### REQUIREMENTS
Render the data as a Markdown table with the columns Row and Line, starting at the line containing "Click the Reply text label" and ending at the last line of the data, with blank lines left out.

Records from a collection
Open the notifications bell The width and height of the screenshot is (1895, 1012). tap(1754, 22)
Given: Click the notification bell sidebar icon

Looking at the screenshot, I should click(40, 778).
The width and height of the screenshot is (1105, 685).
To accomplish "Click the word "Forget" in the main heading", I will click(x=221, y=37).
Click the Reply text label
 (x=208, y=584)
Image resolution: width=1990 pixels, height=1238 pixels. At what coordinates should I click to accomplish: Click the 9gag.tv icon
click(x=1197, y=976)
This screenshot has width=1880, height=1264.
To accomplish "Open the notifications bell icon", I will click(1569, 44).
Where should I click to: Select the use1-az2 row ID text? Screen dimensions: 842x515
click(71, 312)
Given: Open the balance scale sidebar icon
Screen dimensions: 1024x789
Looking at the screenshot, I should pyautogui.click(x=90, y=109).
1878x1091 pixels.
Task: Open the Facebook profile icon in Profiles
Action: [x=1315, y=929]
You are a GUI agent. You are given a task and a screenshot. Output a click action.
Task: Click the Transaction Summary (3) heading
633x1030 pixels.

### REPLY
| Row | Line |
|---|---|
| 1 | Click the Reply text label |
| 2 |  (x=208, y=584) |
| 3 | Image resolution: width=1990 pixels, height=1238 pixels. At what coordinates should I click to accomplish: Click the 9gag.tv icon |
| 4 | click(x=1197, y=976) |
| 5 | This screenshot has width=1880, height=1264. |
| 6 | To accomplish "Open the notifications bell icon", I will click(1569, 44). |
| 7 | Where should I click to: Select the use1-az2 row ID text? Screen dimensions: 842x515 |
| 8 | click(71, 312) |
| 9 | Given: Open the balance scale sidebar icon |
| 10 | Screen dimensions: 1024x789 |
| 11 | Looking at the screenshot, I should pyautogui.click(x=90, y=109). |
| 12 | 1878x1091 pixels. |
| 13 | Task: Open the Facebook profile icon in Profiles |
| 14 | Action: [x=1315, y=929] |
| 15 | You are a GUI agent. You are given a task and a screenshot. Output a click action. |
| 16 | Task: Click the Transaction Summary (3) heading |
| 17 | 633x1030 pixels. |